A vida me parece absurdamente feroz e sem sentido, parecendo ter uma lógica própria que pouco tem a ver com o que chamamos de nossa lógica.Essa , lógica, juntamente com o que denominamos de razão humana, parece se desprender da própria matéria amorfa da existência, construída pelos sentidos e suas impressões, no sentido vão de controlar toda essa amorfia.Tudo e todas as coisas, inclusive pessoas, são construídas como abstrações por meio de nossas impressões.Ou seja, não sabemos de nada, perdidos na fúria incompreensível da realidade.Como um quadro impressionista, tão belo de longe e um monte de borrões ao nos aproximarmos dele.É , as pessoas são mesmo como quadros impressionistas.Mas nem todos os quadros são interessantes ou bem feitos.

     E surge aquele momento em que cai a consciência- quem sabe, o desalento- de que pouco lucramos em nos esforçar  por ser algo que não somos.O peso da máscara incomoda, o gasto com o verniz das convenções não compensa, as cores com que nos tingimos não produzem qualquer acorde que  nos agrade.Talvez, o momento em que nos dedicamos ao nosso maior luxo: o desprendimento.A vida é cinza, a cor nós a criamos pela imaginação.E nela, um pouco longe da ação, sustentamos uma verdade de imprecisão lógica à razão mas não ao coração.

» **Dados guardados**
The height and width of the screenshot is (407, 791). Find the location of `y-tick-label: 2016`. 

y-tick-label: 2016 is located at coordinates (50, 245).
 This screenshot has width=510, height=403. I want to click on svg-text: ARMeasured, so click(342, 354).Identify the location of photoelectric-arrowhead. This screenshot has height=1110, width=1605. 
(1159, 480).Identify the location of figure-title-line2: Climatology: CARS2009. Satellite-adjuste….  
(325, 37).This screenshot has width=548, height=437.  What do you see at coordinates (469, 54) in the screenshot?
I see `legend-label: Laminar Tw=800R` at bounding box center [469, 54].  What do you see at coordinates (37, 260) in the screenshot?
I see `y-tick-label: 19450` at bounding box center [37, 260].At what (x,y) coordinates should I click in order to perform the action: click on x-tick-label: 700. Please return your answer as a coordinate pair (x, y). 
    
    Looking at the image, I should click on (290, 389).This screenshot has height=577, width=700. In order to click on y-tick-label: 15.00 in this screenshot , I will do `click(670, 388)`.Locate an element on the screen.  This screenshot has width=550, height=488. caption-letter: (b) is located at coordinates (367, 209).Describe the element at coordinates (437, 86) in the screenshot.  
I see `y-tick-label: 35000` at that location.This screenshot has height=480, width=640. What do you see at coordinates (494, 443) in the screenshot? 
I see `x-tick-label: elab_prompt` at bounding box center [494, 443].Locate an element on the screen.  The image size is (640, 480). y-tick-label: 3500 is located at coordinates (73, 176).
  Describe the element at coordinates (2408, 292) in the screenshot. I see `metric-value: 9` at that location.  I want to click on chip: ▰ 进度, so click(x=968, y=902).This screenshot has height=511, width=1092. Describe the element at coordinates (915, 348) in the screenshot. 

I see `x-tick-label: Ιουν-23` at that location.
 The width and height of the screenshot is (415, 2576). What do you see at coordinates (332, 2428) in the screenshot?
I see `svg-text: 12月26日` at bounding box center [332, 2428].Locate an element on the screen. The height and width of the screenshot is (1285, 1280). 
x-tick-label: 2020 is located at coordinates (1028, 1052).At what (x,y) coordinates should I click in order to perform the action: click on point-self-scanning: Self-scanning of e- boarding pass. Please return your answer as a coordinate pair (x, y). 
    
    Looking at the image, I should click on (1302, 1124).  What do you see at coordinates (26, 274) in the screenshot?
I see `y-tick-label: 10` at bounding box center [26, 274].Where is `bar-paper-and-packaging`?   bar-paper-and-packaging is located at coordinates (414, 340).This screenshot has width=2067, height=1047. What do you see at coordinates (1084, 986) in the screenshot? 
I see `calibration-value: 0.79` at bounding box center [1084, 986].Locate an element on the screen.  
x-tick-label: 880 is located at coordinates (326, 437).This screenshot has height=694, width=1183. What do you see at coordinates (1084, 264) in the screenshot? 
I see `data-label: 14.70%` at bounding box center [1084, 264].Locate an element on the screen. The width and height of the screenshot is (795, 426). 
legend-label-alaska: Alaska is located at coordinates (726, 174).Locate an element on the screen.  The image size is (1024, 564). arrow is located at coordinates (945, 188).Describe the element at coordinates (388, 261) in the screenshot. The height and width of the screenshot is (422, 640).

» **Perguntas sobre o trecho**
A) Responda com base no trecho:
(i) Com que tipo de quadro as pessoas são comparadas?
(ii) Qual é apontado como o nosso maior luxo?
(iii) Que cor tem a vida?
B) Escreva o que vem a seguir no trecho sobre a vida e a razão humana, começando logo depois da última frase.
Os itens não contam para nada aqui.

» **Respostas por tarefa**
A)
(i) Com quadros impressionistas.
(ii) O desprendimento.
(iii) Cinza.

B)
     Já demandei muito esforço no ledo engano de me fingir herói  em aventuras inexistentes e criadas pela mente sonhadora. Não resgatarei mais donzelas quase perdidas- que se percam em seu destino, na própria liberdade do erro- nem colocarei fogo nos castelos infames criados pela infinidade de meus inimigos.Quem sabe a eles, inimigos, frondosas árvores onde os veja enforcados pela minha imaginação, à maneira do poeta romântico alemão que isso almejava ao lado de uma simples casa em bucólica paisagem.Inimigos invisíveis, inexistentes, nenhum maior do que o que se albergou no fundo de meu coração, entrincheirado em medo e covardia.Mas não vou dourar a pílula do falso conhecimento.Chega a hora em que se diz :chega!O mundo não vai se adornar de louros(ou loiras) para saudar minhas falsas vestes rasgadas; mas há um certo alívio em aliviar o crédito indevido com a hipocrisia.Esta cansa um bocado; suas engrenagens sempre engastam, como nossos nervos ou músculos fatigados pelo tempo.

     A vida existe antes da teoria, a sensação antes da ação.Nada impede ação conjunta com sensação.Mas a razão, contudo, às vezes nos inibe no contato com a própria vida.Nenhuma teoria pode ir além da vida, apenas serve para interpretá-la e convivermos com ela.Mas confesso que, depois de tanta teoria decalcada na alma e na mente, tive que me livrar de muita coisa aprendida, como alguém que se desnudasse para se sentir melhor nadando numa praia, em meio à escuridão constante de um céu de indefinições, o brilho estranho e calmo de lua nos dando a esperança de que podemos voltar às areias, mesmo sem roupas.Mas quem é que não teme o afogamento, esteja ou não vestido?
Não existe chicote analítico que dome a ferocidade da realidade.Quando muito o bicho se assusta, mas não foge, não perde as presas.A razão é como um domador de fala baixa e fina.Grita, esperneia, brande o instrumento de intimidação, mas a fera continua sempre livre e solta.No circo da vida, todos somos palhaços de maquiagem ruim e gestos para lá de conhecidos.Até que um dia ele pega fogo...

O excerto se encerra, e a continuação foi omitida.